> _What the task asks_
After dropping the pictures, give again exactly the lines of the data from its first line through the line with "Click the up arrow Acelerar icon", which is included as well.
┄┄┄┄┄┄┄┄┄┄┄┄┄┄┄┄┄┄┄┄
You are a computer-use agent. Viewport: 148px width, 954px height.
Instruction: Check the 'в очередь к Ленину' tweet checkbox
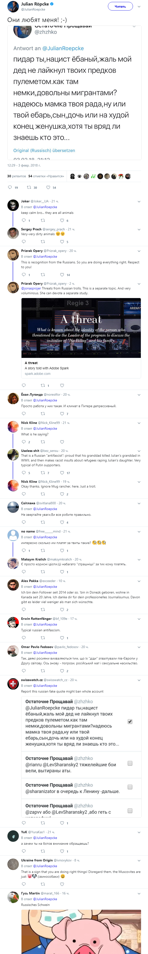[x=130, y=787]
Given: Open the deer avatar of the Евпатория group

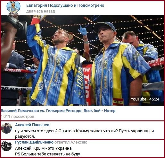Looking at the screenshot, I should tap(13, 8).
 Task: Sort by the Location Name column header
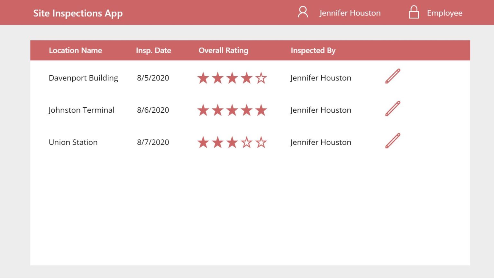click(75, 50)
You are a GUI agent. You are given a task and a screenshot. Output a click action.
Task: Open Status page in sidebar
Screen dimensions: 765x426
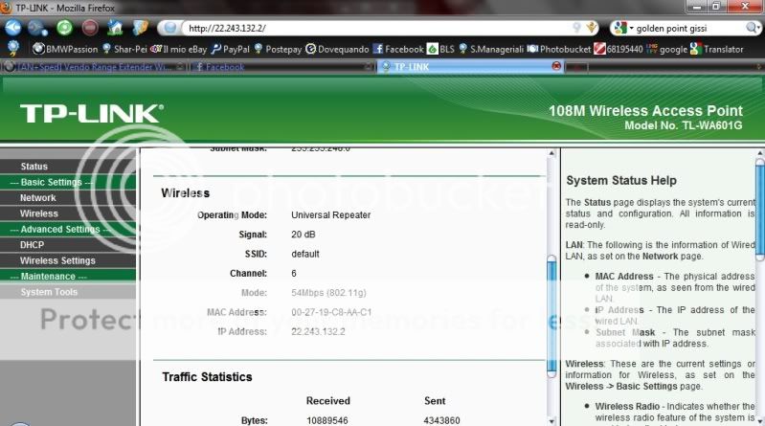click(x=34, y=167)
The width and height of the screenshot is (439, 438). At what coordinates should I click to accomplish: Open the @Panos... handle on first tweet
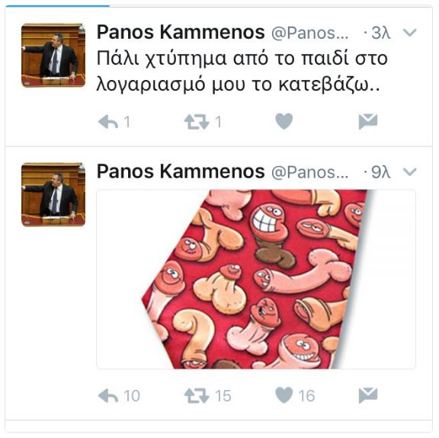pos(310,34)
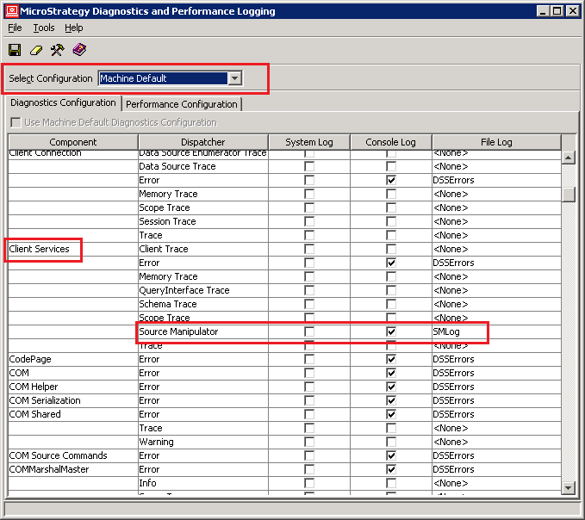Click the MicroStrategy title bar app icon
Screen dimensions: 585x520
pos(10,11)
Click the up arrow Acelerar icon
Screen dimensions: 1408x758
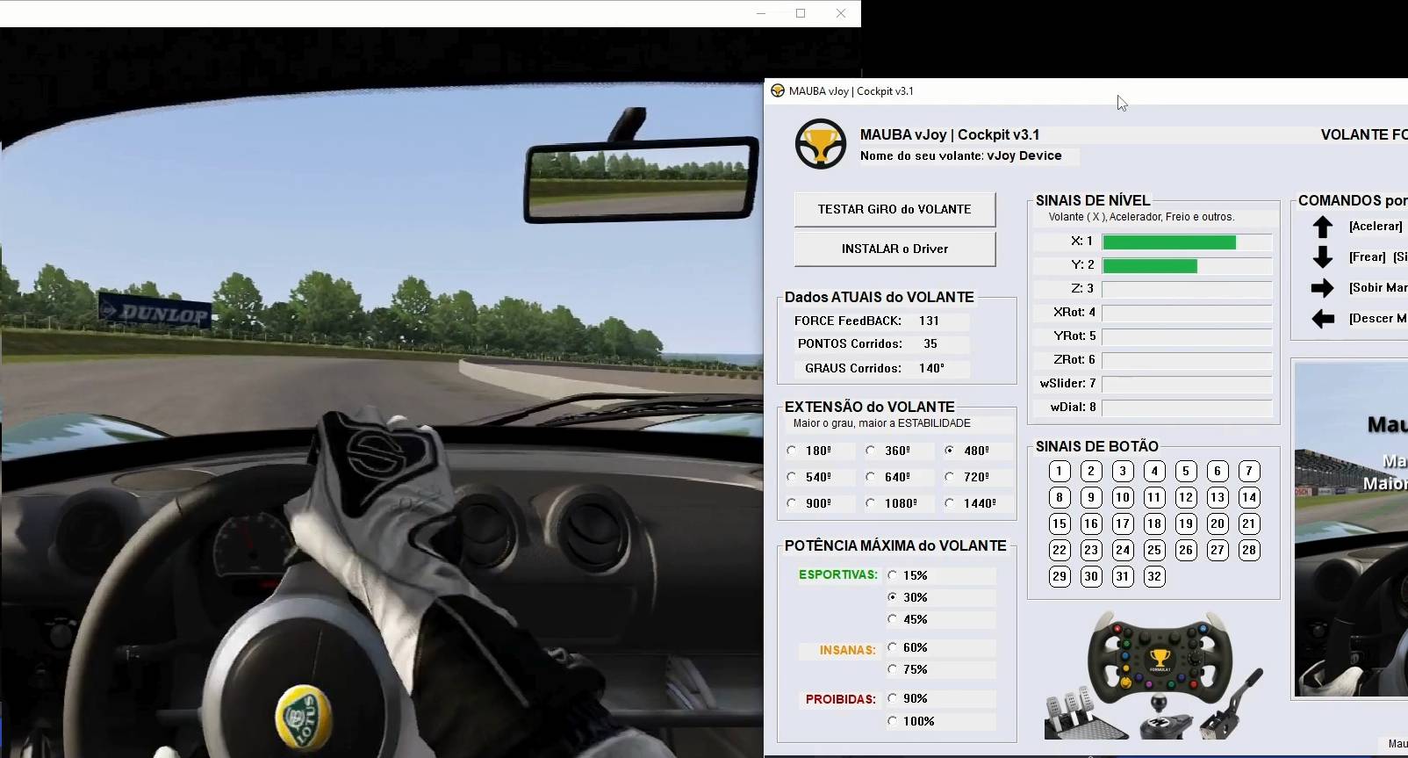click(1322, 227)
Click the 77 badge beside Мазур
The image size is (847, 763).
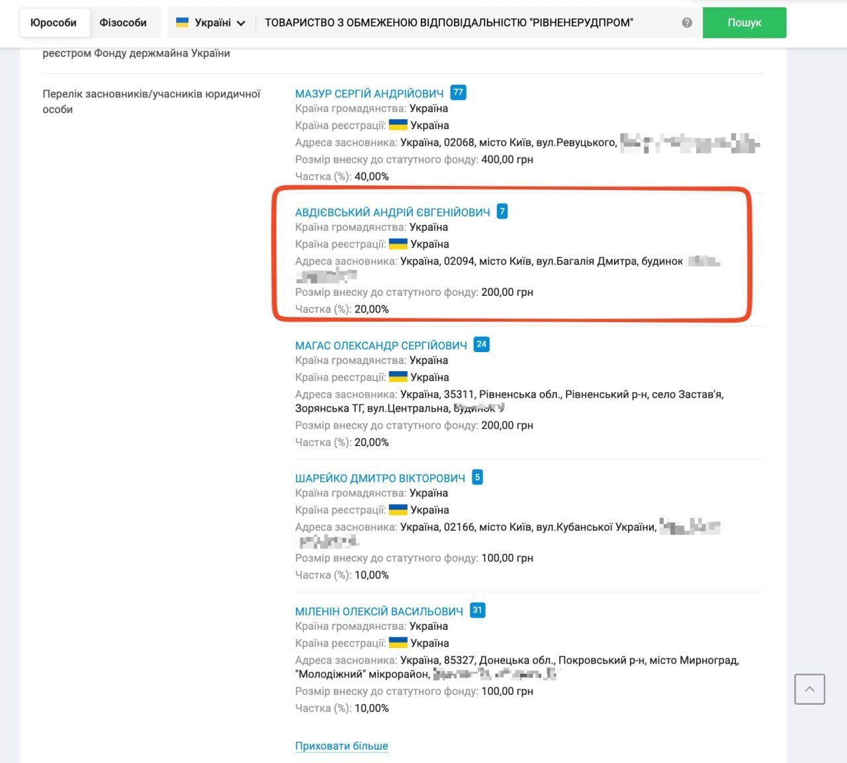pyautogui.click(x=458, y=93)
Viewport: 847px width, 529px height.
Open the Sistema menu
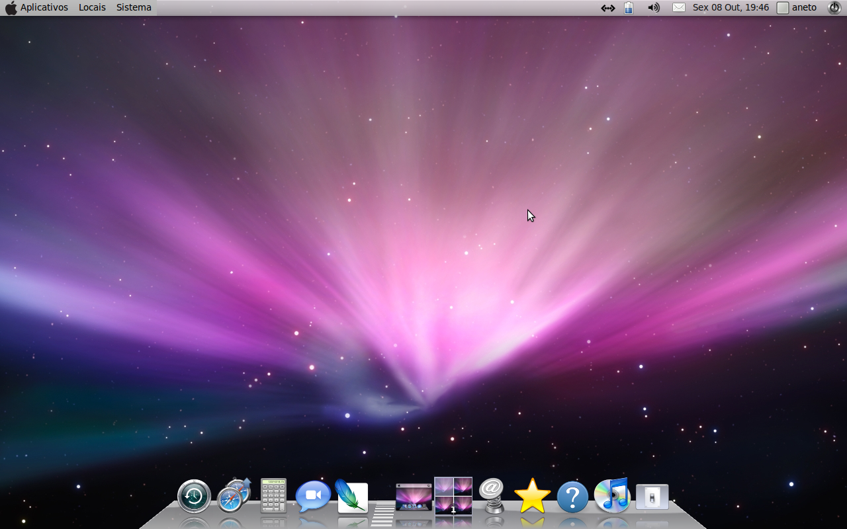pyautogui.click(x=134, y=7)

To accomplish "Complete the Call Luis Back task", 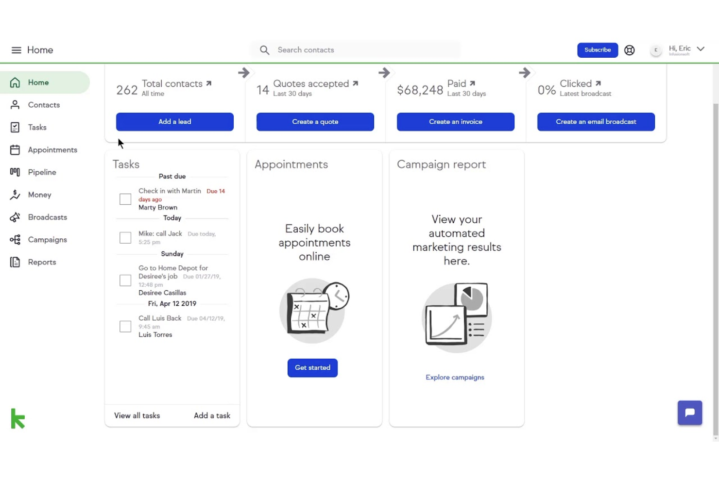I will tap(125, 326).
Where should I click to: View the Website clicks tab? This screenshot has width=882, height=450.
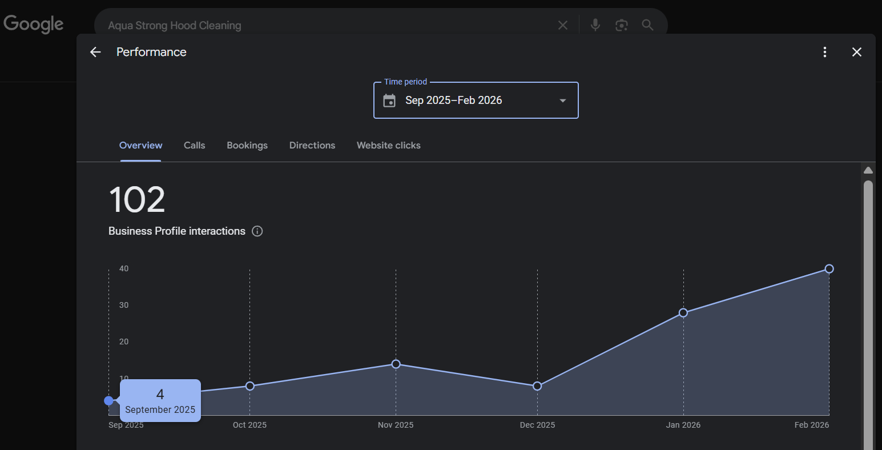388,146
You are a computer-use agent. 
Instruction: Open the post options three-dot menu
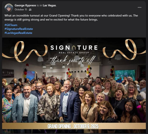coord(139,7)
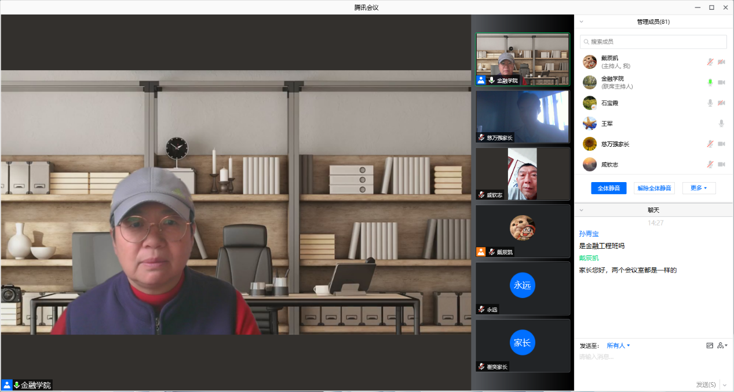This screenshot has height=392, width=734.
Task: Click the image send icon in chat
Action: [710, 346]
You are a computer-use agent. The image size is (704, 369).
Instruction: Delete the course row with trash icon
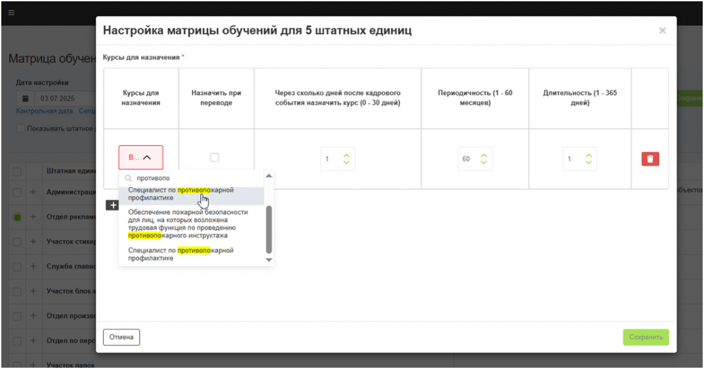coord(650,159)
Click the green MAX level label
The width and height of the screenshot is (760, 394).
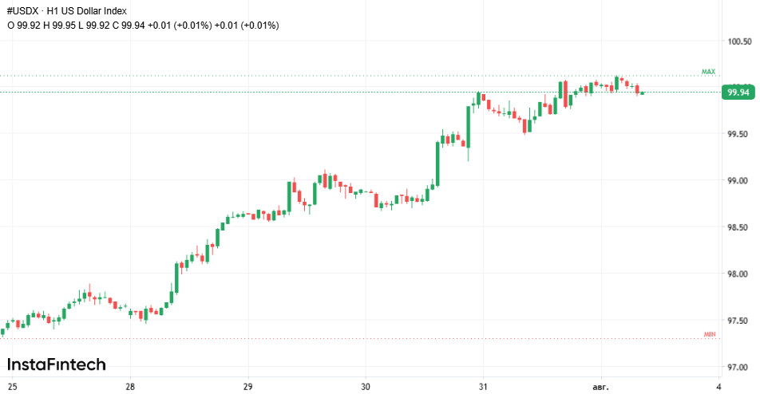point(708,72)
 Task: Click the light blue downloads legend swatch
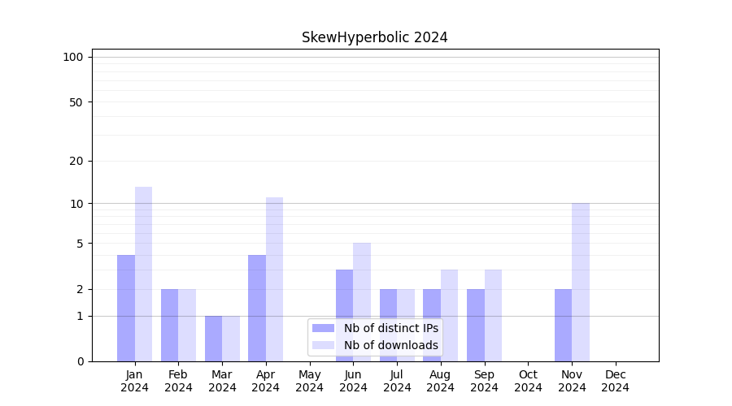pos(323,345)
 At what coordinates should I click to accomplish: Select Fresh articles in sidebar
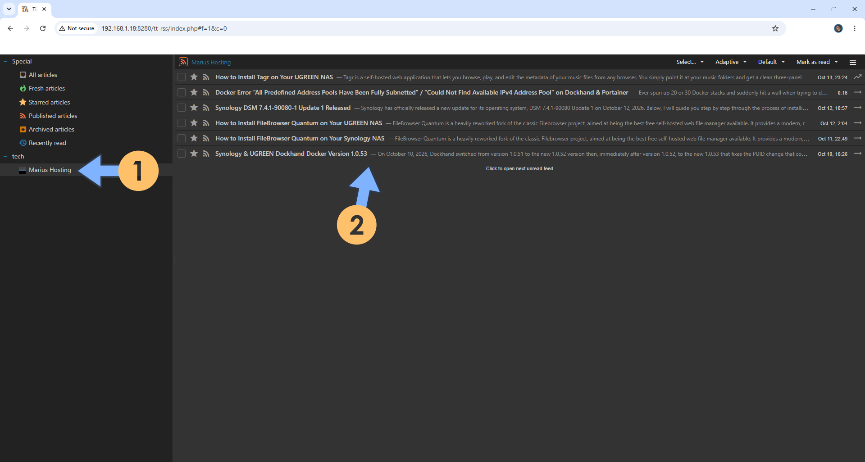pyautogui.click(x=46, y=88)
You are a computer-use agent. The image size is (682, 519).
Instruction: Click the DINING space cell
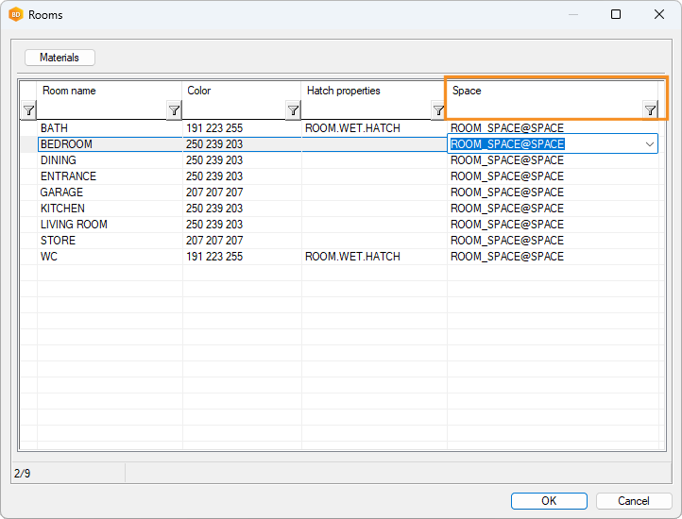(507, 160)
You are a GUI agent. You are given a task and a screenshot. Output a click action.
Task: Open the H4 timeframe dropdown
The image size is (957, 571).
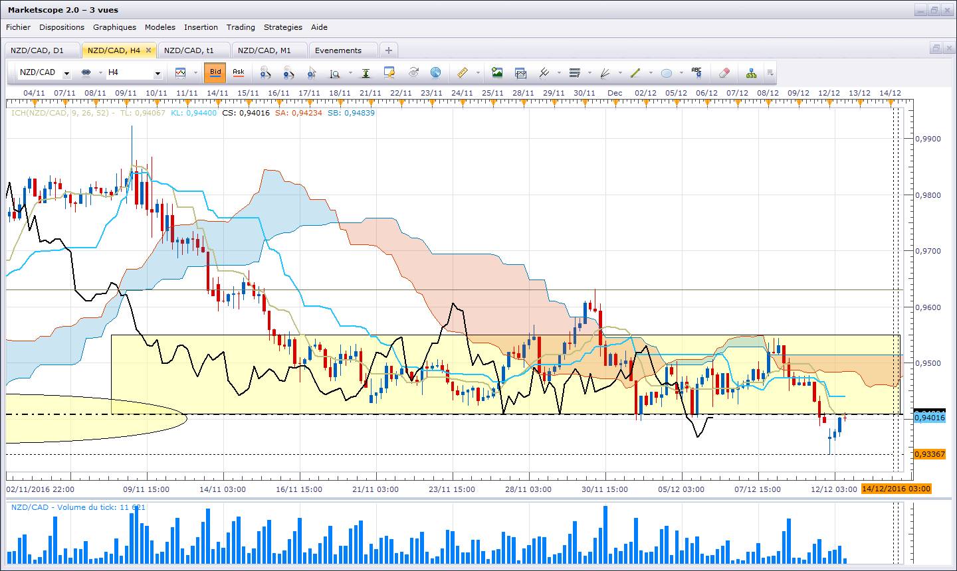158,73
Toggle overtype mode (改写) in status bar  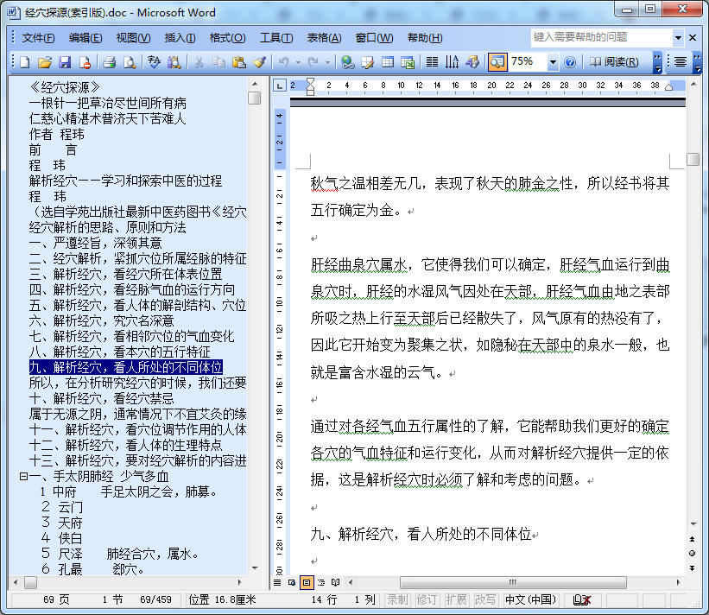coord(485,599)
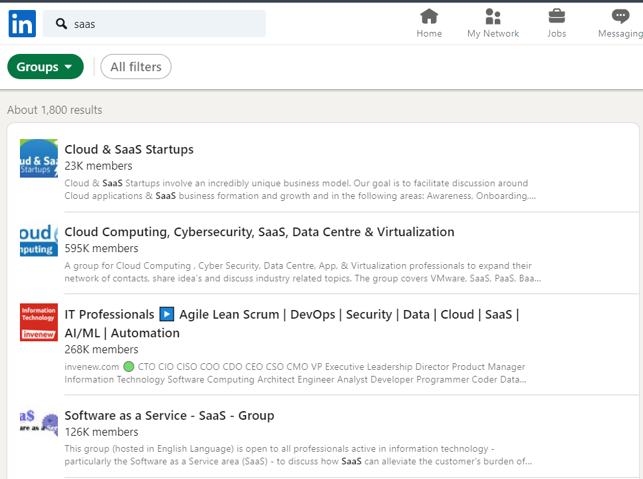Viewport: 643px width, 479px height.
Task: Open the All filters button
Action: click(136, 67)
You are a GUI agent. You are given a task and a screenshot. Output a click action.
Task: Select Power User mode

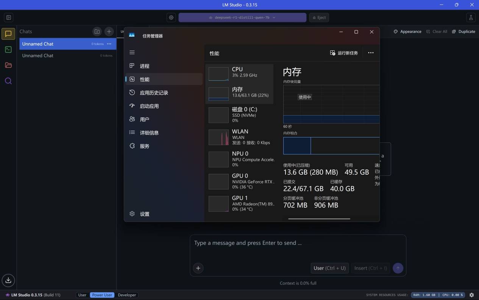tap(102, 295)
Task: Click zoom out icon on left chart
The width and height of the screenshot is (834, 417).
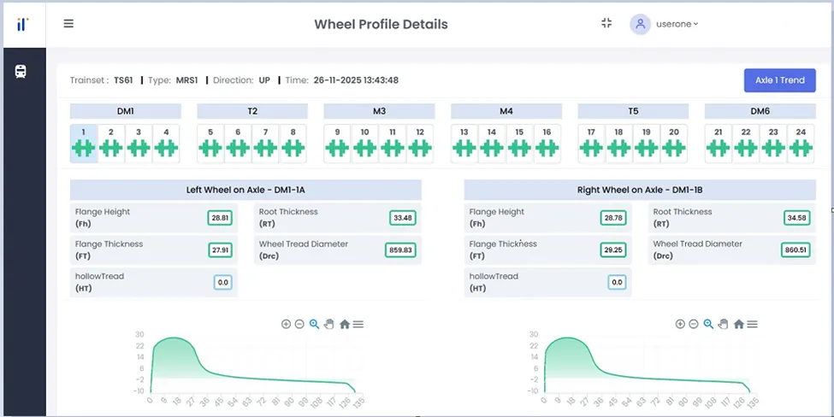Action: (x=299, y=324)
┄┄┄┄┄┄┄┄┄┄┄┄┄┄┄┄┄┄┄┄
> _Response for this exercise_
You are a computer-use agent. Viewport: 148px width, 954px height.
Instruction: Check the 'в очередь к Ленину' tweet checkbox
[x=130, y=787]
Given: Open the deer avatar of the Евпатория group

Looking at the screenshot, I should tap(13, 8).
 Task: Sort by the Location Name column header
click(75, 50)
You are a GUI agent. You are given a task and a screenshot. Output a click action.
Task: Open Status page in sidebar
Screen dimensions: 765x426
click(x=34, y=167)
The width and height of the screenshot is (439, 438). At what coordinates should I click to accomplish: Open the @Panos... handle on first tweet
pos(310,34)
Click the MicroStrategy title bar app icon
Screen dimensions: 585x520
pos(10,11)
Click the up arrow Acelerar icon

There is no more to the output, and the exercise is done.